For the chief economist of Análise Econômica Consultoria, André Galhardo, the recent losses may be related to the volatility of the Brazilian currency and the Central Bank’s actions to control the devaluation of the real against the US dollar.

“The government may have used these funds to pay off short-term obligations. The Central Bank also started selling dollars on the spot market again, which helped reduce the exchange rate volatility,” explains Galhardo.

The scenario is different when we go back another 30 days.

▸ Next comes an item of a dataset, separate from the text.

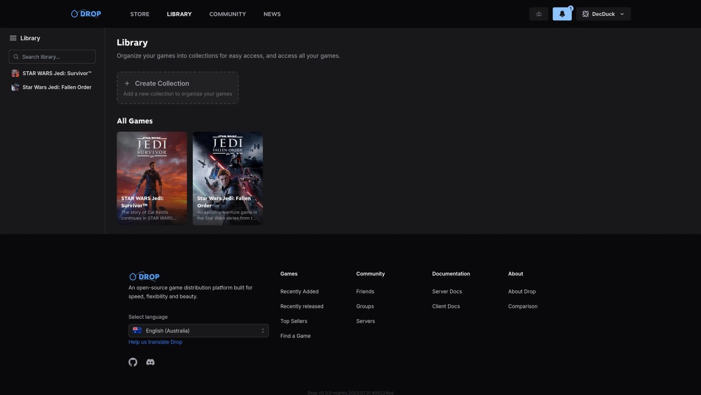Focus the Search library field
701x395 pixels.
point(53,57)
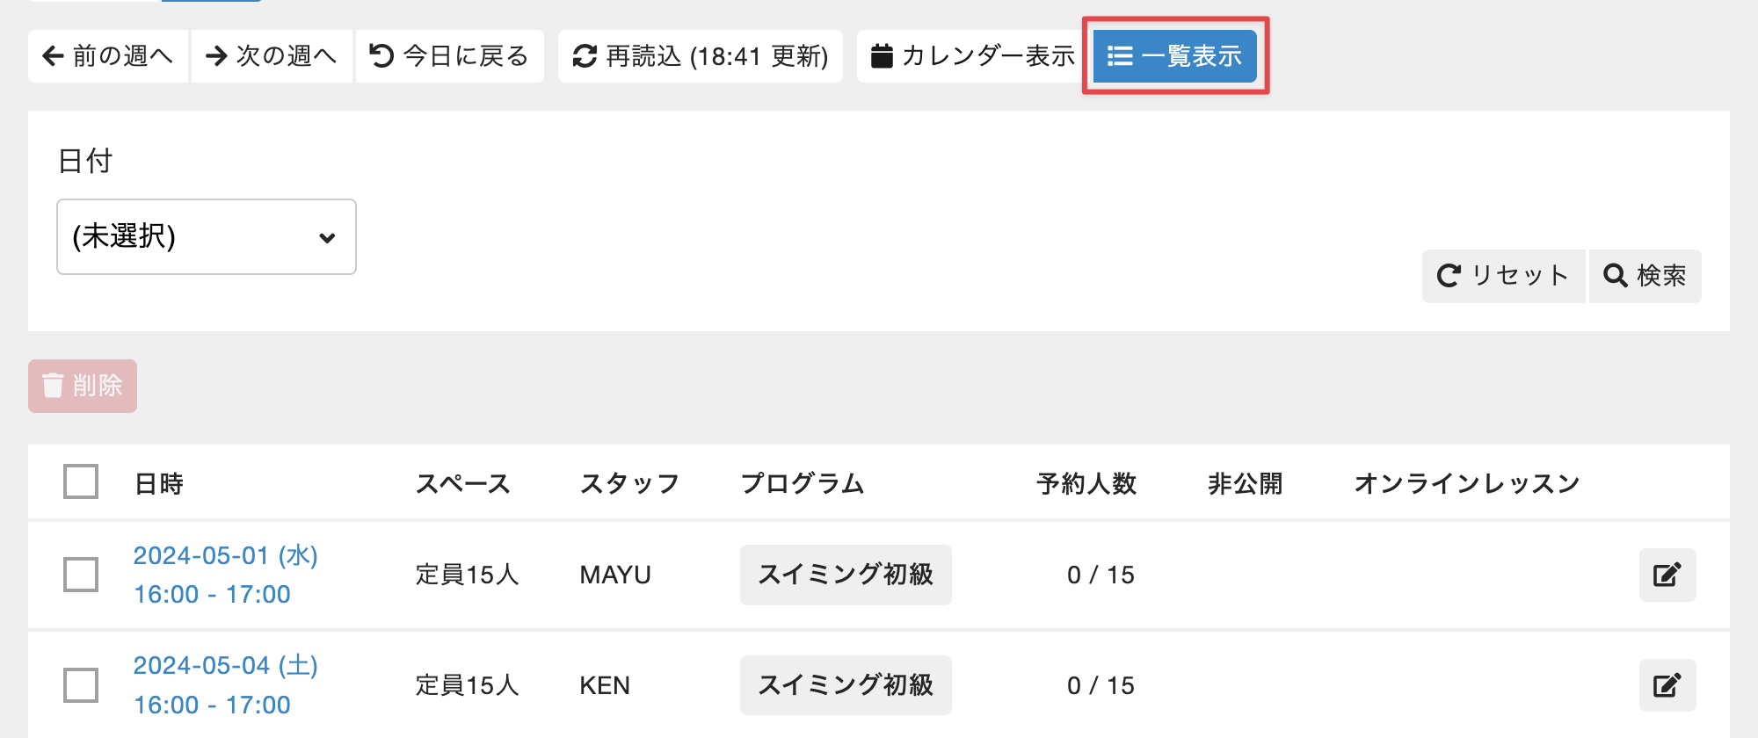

Between July 8 and August 8, the country registered a US$ 3.5 billion increase in foreign exchange reserves.

Despite the high in the middle of the year, recent falls have helped pull the result for 2022 into the negative.

In the year, the amount went from US$361.4 billion, on January 3, to the current US$326.2 billion, on October 10, a nominal loss of US$35.1 billion – or 9.7% in the period.

The drop exceeds the highest nominal level in history, recorded in 2019, at US$64.2 billion.

The amount was reduced from US$390.5 billion on June 25 of that year to US$326.2 billion on October 10, 2022, a retreat of 16%.

IS THE FALL A CAUSE FOR CONCERN?

For the chief economist at Austin Rating, Alex Agostini, no.

“The perspective is of reduction [of reserves] at least in the coming months. But, from my point of view, nothing worrisome because our level of net foreign liabilities is very positive,” he explains.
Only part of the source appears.